= Chen Jen Hao =

Singaporean educator and artist (1908–1976)

Chen Jen Hao (1908 – 28 October 1976) was an educator and a pioneering artist in Singapore.

==Early life and education==
Chen was born in Fuzhou, China, in 1908. He attended the First Government Middle School, and later the Pootung High School in Shanghai. He began studying art at the Shanghai College of Fine Arts in 1926, where he met and befriended Liu Kang, who would also go on to become an art pioneer in Singapore. From 1928 to 1932, he studied at the Beaux-Arts de Paris. While he studied at the institution, his works were displayed at the Salon d'Automne. Liu Haisu, the principal of the Shanghai College of Fine Arts, who was visiting Europe at the time, invited Chen to teach at the college after viewing his works at the Salon d'Automne.

==Career==
After graduating from the Beaux-Arts de Paris in 1932, Chen returned to Shanghai and became a professor at the Shanghai College of Fine Arts in 1933. However, following the Japanese invasion of China in 1937, he fled to Malaysia and began teaching at the Muar Chung Hwa High School. Following the end of World War II, he became the school's principal. In 1959, he became the principal of the Kallang West Government Chinese Middle School in Singapore. He continued to serve as the school's principal as the school moved to Dunman Road and was renamed the Dunman Government Chinese Middle School. After retiring in 1969, he was awarded the Public Administration Medal (silver) during the 1970 National Day Awards.
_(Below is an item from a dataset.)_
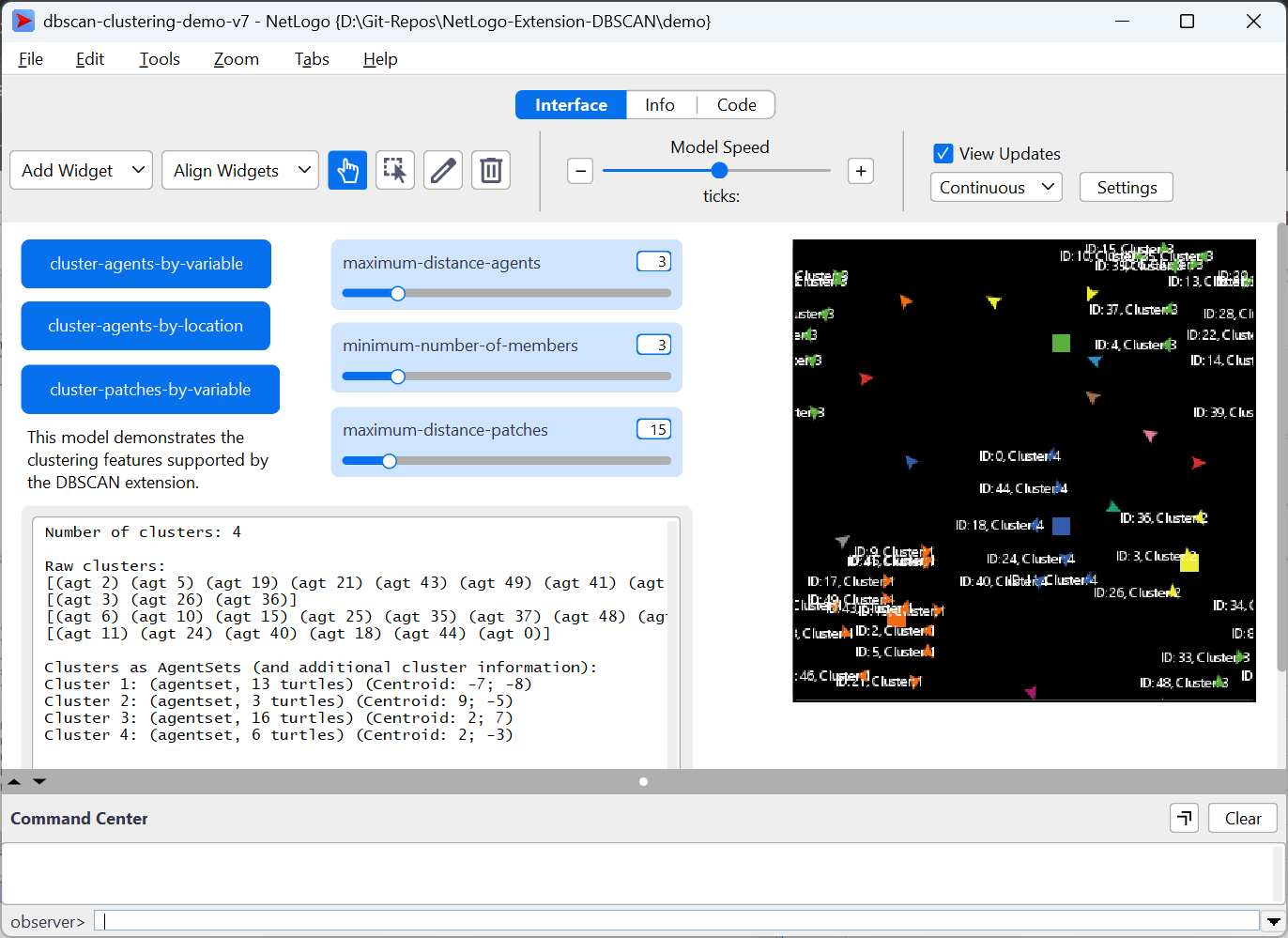The image size is (1288, 938).
Task: Open the Add Widget dropdown
Action: pos(81,170)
In Malaysia, Chen was the president of the Chinese School Teachers Association of Muar, a committee member of the State of Johore Chinese School Managers and Teachers' Association and the Malaya Chinese Teachers' Union, and an examination committee member of the Standard Curriculum and Chinese Text Book of the Ministry of Education, Malaya. In Singapore, He was the president of the Singapore Chinese Middle School Teachers' Union and the Katong District Singapore Sports Council, an examination committee member for the student grant of the Singapore Polytechnic and the Standard of Art lesson of the Ministry of Education, and the vice-chairman and judge of the National Day Art Exhibition's working committee.
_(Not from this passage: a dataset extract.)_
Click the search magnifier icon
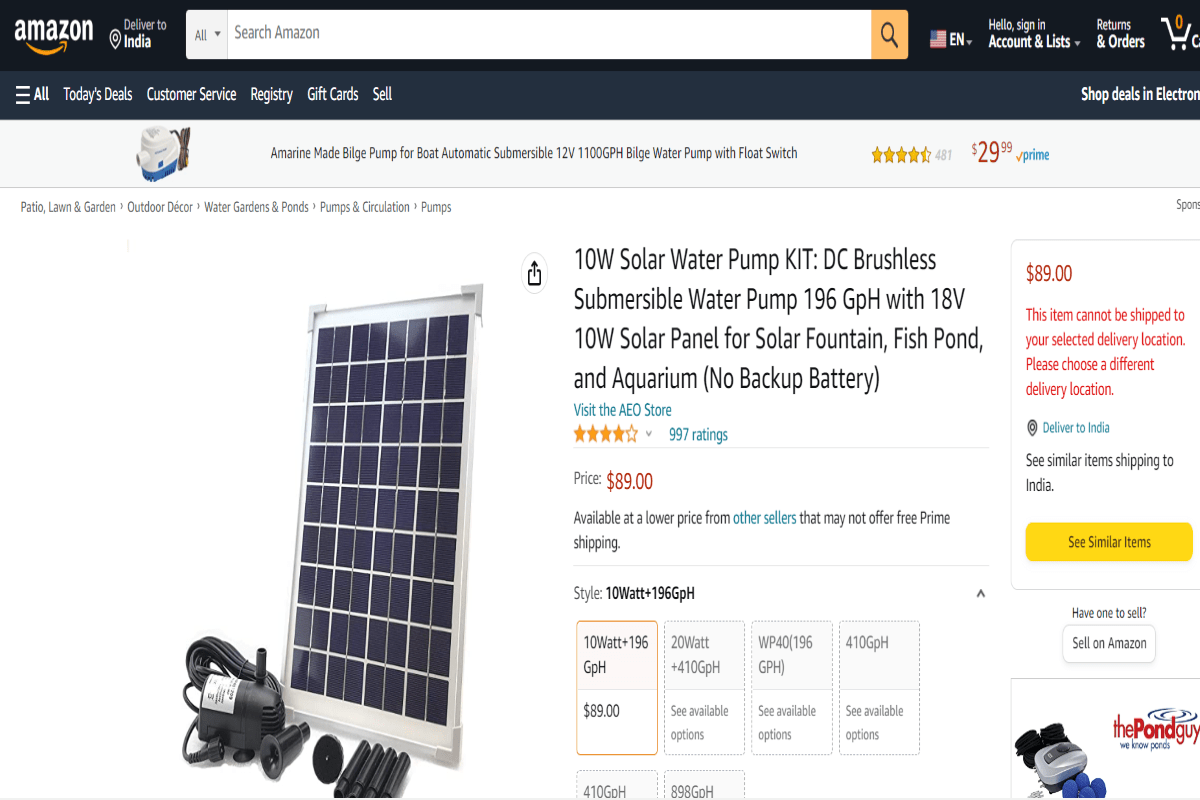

Chen was a member of the Society of Chinese Artists. He became the society's president in 1970. He also taught at the Nanyang Academy of Fine Arts and served as the honorary advisor to the Lee Kong Chian Museum of Asian Art at the Nanyang University. In 1984, then Parliamentary Secretary for Education Ho Kah Leong opened a four-day exhibition of Chen's calligraphy and paintings at the National Museum of Singapore.

==Death==
On 26 October 1976, Chen underwent an appendicitis operation at the Singapore General Hospital due to a perforated appendix, during which surgeon Lo Chiung Min accidentally removed a piece of fat from Chen, having mistaken it for the appendix. Chen died two days later, and an inquiry from pathologist Wee Keng Poh concluded that he had died of septic poisoning, which might not have occurred if the appendix had been removed during the surgery.